Microsoft said Friday it will end the use of China-based engineers to support its cloud services for the Defense Department after a ProPublica investigation found that the company was using Chinese personnel monitored by U.S.-based “digital escorts” to help maintain sensitive military systems.
The IT servicing model—where the digital escorts serve as a go-between connecting foreign engineers’ tech fixes to the systems that need patching—could open some of the most sensitive U.S. national security and military secrets to China, according to the report. It cited people aware of the program and former U.S. officials who commented on potential security risks that could arise from it.
The digital escorts are U.S. citizens with security clearances who act as intermediaries between China-based Microsoft engineers and the Pentagon’s cloud infrastructure. The escorts are tasked with manually inputting commands into military systems on behalf of their foreign counterparts, who are barred from direct access.

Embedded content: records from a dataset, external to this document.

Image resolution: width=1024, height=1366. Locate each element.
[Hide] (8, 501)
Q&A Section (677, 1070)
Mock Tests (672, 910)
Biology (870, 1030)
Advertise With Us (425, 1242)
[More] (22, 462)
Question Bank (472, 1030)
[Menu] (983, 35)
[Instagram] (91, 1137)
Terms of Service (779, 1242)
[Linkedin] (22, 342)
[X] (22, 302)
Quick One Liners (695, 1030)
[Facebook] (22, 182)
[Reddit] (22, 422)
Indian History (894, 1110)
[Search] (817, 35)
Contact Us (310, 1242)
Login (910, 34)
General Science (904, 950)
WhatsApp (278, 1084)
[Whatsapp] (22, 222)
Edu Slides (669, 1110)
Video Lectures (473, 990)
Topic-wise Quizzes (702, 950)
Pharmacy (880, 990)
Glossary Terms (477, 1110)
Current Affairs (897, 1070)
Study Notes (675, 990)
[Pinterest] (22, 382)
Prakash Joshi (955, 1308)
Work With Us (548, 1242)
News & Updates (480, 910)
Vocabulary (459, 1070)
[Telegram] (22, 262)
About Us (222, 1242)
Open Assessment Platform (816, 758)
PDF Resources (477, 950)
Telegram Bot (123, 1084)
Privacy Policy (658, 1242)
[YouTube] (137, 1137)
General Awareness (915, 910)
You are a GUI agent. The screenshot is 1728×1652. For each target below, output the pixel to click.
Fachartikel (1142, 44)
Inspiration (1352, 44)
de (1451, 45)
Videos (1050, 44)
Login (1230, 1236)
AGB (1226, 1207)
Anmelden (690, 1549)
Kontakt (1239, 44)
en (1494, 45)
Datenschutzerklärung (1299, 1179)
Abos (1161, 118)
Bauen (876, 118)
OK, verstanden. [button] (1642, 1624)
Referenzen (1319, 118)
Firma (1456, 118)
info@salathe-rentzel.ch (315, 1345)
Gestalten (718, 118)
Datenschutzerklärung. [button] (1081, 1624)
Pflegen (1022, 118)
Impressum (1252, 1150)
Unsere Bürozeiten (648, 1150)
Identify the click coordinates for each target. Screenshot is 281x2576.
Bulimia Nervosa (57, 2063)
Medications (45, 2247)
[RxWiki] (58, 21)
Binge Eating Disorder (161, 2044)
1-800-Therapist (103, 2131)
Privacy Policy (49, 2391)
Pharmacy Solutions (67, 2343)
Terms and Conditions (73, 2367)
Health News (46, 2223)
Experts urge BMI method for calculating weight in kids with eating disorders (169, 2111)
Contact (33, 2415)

But many escorts lack the technical expertise to evaluate the code they’re entering, the report said, raising fears that they may unwittingly introduce vulnerabilities or malicious scripts into some of the government’s most sensitive networks.
“In response to concerns raised earlier this week about U.S.-supervised foreign engineers, Microsoft has made changes to our support for U.S. government customers to assure that no China-based engineering teams are providing technical assistance for DOD government cloud and related services,” Microsoft lead spokesperson Frank Shaw said in a Friday X post.
Defense Secretary Pete Hegseth also said Friday he initiated a review to be completed in two weeks or less that would ensure the decade-old system or related programs aren’t in place anywhere in the Defense Department.
“This is obviously unacceptable, especially in today’s digital threat environment,” he said in a video, later adding that China “will no longer have any involvement whatsoever in our cloud services, effective immediately.”
Hegseth did not provide further details about the review but said that “some tech companies” use these models to assist with the department’s cloud services, hinting that other major Pentagon cloud providers may be examined.
It’s also possible the investigation would explore providers certified by the Cybersecurity Maturity Model Certification program, a DOD framework that assesses the cyber posture of defense contractors and subcontractors.
Microsoft has been the subject of past Chinese hacking attempts, including one that pilfered thousands of emails in 2023 from State Department and Commerce Department email inboxes.
The ProPublica reporting drew concerns from Sen. Tom Cotton, R-Ark., who heads the Senate Intelligence Committee.
“The U.S. government recognizes that China’s cyber capabilities pose one of the most aggressive and dangerous threats to the United States, as evidenced by infiltration of our critical infrastructure, telecommunications networks and supply chains,” Cotton wrote in a letter addressed to Hegseth. “DOD must guard against all potential threats within its supply chain, including those from subcontractors.”